Neuronal release of ATP was first demonstrated from the peripheral terminals of primary afferent fibres (Holton, 1959). Since then, co-storage and release of ATP from the terminals of both central and peripheral neurons has been widely described, and its role as a neurotransmitter is well established (see Burnstock, 1972, 1976, 2003). When released from nerve terminals, ATP can produce both rapid effects through the activation of a family of ligand gated ion channels (the P2X receptors), and slower and longer-lasting actions, which are usually mediated via the G protein–coupled P2Y receptors (Ralevic and Burnstock, 1998). To date, seven P2X receptor sub-units have been identified, which can assemble to form either homomeric or heteromeric receptors (North, 2002). In the periphery, the activation of P2X receptors is important for neuromuscular transmission in the vas deferens (Mulryan et al., 2000) and for the activation of primary afferent fibres in the urinary bladder (Cockayne et al., 2000; Vlaskovska et al., 2001) and carotid body (Prasad et al., 2001; Rong et al., 2003). P2X receptors are also found on most autonomic ganglion neurons (see Dunn et al., 2001). Since ATP is released from preganglionic nerve terminals (Vizi et al., 1997), these receptors may play a role in ganglionic neurotransmission.

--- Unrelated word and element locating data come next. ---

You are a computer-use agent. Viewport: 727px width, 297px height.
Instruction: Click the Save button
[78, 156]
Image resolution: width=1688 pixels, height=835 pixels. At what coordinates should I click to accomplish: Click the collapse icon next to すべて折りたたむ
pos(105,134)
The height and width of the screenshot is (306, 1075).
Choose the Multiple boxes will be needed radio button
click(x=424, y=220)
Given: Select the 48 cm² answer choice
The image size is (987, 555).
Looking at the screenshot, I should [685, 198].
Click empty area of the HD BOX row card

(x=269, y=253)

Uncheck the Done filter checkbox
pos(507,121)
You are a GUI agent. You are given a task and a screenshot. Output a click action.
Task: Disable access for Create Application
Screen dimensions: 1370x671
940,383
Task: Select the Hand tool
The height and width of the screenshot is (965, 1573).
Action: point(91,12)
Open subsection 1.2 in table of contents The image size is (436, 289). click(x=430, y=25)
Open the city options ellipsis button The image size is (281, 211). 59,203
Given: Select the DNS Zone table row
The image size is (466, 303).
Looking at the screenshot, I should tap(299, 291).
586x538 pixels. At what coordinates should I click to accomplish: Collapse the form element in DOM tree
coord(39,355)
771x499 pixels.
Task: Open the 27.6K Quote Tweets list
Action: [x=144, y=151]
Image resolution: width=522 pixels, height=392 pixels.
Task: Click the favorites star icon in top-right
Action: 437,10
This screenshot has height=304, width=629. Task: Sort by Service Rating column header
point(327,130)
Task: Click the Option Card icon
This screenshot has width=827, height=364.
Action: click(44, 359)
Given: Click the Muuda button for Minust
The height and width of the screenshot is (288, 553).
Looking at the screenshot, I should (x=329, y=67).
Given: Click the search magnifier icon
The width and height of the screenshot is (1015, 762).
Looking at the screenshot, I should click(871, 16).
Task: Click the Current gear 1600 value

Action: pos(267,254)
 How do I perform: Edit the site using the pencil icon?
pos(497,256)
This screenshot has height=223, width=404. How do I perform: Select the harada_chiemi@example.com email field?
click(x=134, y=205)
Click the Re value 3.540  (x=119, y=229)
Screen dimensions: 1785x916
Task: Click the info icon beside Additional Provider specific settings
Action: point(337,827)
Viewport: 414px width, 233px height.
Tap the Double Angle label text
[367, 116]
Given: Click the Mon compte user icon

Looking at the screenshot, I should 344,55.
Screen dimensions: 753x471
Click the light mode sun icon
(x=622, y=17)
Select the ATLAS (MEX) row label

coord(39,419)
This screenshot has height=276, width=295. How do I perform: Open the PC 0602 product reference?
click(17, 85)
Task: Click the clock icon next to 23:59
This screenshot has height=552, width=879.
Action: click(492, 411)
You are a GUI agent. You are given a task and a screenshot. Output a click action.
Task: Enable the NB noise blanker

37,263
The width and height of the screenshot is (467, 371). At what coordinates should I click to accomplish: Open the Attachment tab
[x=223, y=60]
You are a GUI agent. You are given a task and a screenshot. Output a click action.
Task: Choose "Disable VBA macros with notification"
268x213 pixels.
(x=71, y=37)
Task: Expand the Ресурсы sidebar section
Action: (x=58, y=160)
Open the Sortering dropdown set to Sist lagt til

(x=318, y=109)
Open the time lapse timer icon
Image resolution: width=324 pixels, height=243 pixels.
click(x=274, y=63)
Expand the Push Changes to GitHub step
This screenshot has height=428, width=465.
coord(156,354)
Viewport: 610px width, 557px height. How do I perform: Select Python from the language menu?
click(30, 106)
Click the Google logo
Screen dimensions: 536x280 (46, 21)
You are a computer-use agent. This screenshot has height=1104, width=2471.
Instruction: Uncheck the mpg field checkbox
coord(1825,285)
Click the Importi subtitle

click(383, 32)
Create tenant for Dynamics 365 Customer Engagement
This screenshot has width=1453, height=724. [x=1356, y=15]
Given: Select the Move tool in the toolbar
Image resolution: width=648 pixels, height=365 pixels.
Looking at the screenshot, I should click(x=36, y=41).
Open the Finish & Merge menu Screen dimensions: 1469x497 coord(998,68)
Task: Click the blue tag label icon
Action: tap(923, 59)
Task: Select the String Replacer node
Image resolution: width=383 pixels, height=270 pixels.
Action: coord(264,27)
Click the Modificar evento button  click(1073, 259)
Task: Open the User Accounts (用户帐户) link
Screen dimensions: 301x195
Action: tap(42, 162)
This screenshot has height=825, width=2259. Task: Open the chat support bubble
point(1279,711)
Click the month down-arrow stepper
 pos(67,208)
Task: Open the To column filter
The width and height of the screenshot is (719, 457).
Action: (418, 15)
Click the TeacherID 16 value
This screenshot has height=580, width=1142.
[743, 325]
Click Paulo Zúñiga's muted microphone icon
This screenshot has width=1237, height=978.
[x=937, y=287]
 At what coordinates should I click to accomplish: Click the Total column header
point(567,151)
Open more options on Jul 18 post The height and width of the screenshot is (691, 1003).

In rat and mouse sympathetic ganglia, immunohistochemical and molecular biology suggest the presence of a variety of P2X subunits. However, most neurons respond to ATP, but not to α,β-meATP, which in combination with other pharmacological data indicates the presence of homomeric P2X2 receptors (see Dunn et al., 2001).
Nevertheless, a few neurons in these ganglia do respond to α,β-meATP (Khakh et al., 1995; Schadlich et al., 2001; Calvert and Evans, 2004). This agonist is considered to be selective for P2X receptors containing P2X1 or P2X3 subunits (North, 2002), although some activation of receptors containing P2X5 or P2X6 subunits has been reported (Wildman et al., 2002; Jones et al, 2004). Studies using P2X1 knockout mice have led to the suggestions that at least some α,β-meATP-evoked responses in mouse superior cervical ganglion neurones are mediated by receptors containing the P2X1 subunit (Calvert and Evans, 2004). However, autonomic ganglion neurons share the same embryological origins as dorsal root ganglion neurones, which express predominantly P2X3 homomeric or P2X2/3 heteromeric receptors. It is therefore possible that some α,β-meATP responses in sympathetic neurons might be mediated by P2X3-containing receptors.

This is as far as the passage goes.